運転理論
ガソリンや軽油の高騰に、ため息をつく方が多いと思います。配達業務が多い商店ともなると、燃料代はかなりの経費。おそらくは車を運転する際、経路短縮を考えたり、エアコンをできるだけ我慢するなど、涙ぐましい省エネの努力を心がけておられるのではないでしょうか。
とはいえ、嘆いてもガソリン価格が安くなるものではありません。それなら「転んでもただでは起きない」発想をしてみてはどうでしょう。それは、運転という動作の中に、経営改善のヒントを発見する、ということです。

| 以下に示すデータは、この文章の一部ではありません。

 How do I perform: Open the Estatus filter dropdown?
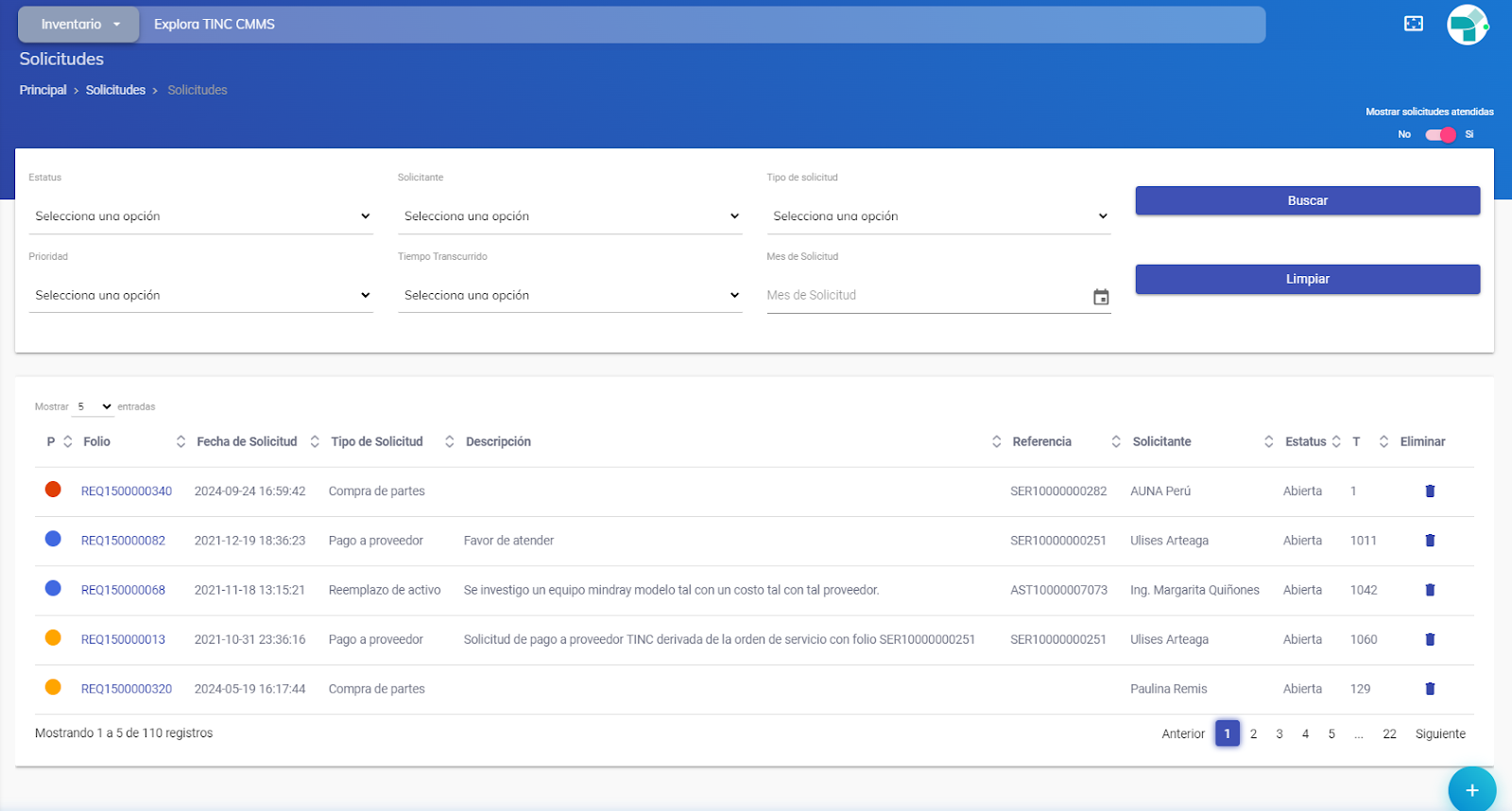[x=200, y=216]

あなたは自動車を運転するとき、主にどの計器を見るでしょうか。普通の運転者なら、走行中はおそらく、速度計をもっともこまめに視認。そして時々、他の計器にも目をやるものです。燃料計でガソリン残量を確認したり、水温計に異常がないかをチェックしたり。さて、複数の計器確認が、車を快適に操作する運転技術のカギだとすれば、その手法は経営にも生かせないでしょうか。
計器はバランスよく
車の運転の際は、計器をバランスよく見るのが常識。でも、経営の場面では、「計器をよく見ない」という部類の経営がよくあります。たとえば、国や自治体経営の多くは、『燃料計のみ重視型』。速度よりも、燃料の残量を気にする走り方です。お役所のやり方は、燃料計の針が、3月末にゼロになるのを目標に車を走らせるようなもの。「お役所の仕事は遅い」と、住民から不満の声が出る理由は、そういうところに原因がありそうです。

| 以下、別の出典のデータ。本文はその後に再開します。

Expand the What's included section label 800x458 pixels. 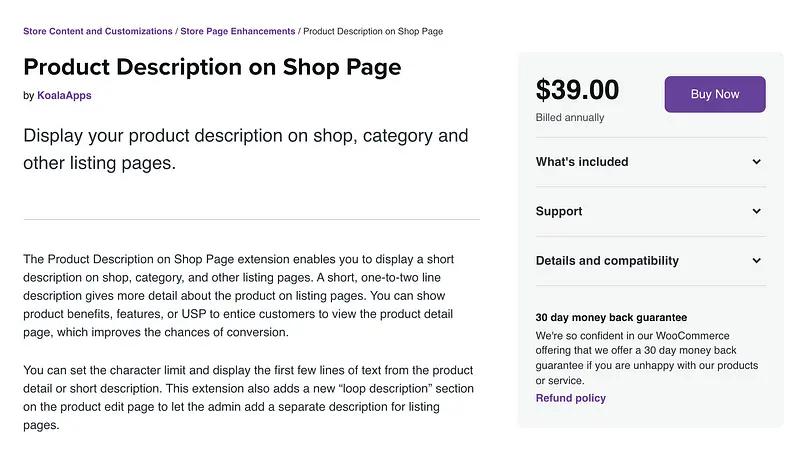(x=582, y=162)
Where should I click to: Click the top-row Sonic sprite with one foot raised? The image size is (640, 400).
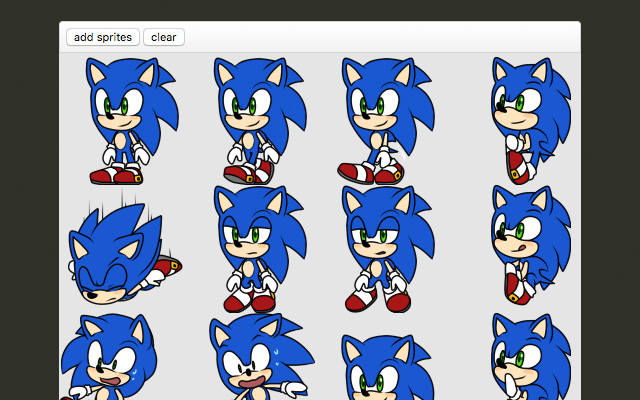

ベンチャー企業や、価格競争の激しい業界はどうでしょう。こちらは他社より一歩でも先を行くことが優先課題。いわば『速度計重視型』です。しかし競争に追われているうち、気付いたら燃料計がゼロという事態におちいることもありそう。ライバルとの競争に気をとられ、キャッシュフローをおろそかにした結果、経営が破たんするようなケースです。
もう一つ、恐いのは『水温計無視型』。水温計の針が通常レベルを超えるのは、車の内部に異常がある証拠。その時点でボンネットを開けて、点検しなければいけません。それを放置すれば、最悪の場合運転不能になります。社内のモラルが欠如し、それを放置していた企業を考えてください。欠陥商品や、表示偽装などが消費者から総すかんを食って、営業停止に追い込まれた、いくつもの企業の事例が思い浮かぶのではないでしょうか。

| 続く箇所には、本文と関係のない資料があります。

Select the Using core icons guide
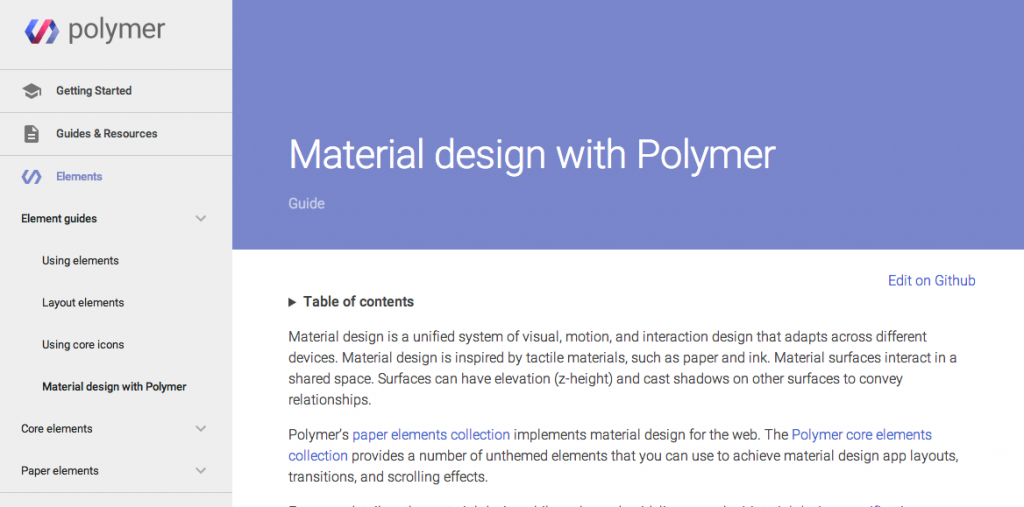1024x507 pixels. click(83, 345)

車の運転に必要なのは、すべての計器を観察すること。それと同様に、経営にも複数計器の活用を考えてみることです。ぜひ商店にも、自店の経営状態をチェックする計器パネルの必要性をお忘れなく。
目的地はどこ?
速度計(事業の進行状況)、燃料計(キャッシュフロー)、水温計(危機管理)、この三つの指標を心がけていれば、どうやら円滑な経営が遂行できそうです。車の運転も経営も、複数計器のチェックが大切でしょう。
ただし。車の運転にはそれ以前に、もっと重要なことがありますね。それは、最初に目的地を決める、ということ。目的地が決まれば、時間や燃料はおおよそどれくらいかかるか、どのルートを通るのがスムースか、運転者は頭の中で組み立てるものです。
経営はどうでしょう。商業を取りまく環境は厳しいので、「何のために店を経営しているのか」を忘れがち。でもやはり、運転に目的地があるように、商店経営にも目指すべきものがあるはずです。
それでも、「目的地が分からない」というなら、その時は、せめて方向だけは定めましょう。進む方向さえ決めれば、そこから新たな経営の旅が始まりそうではありませんか。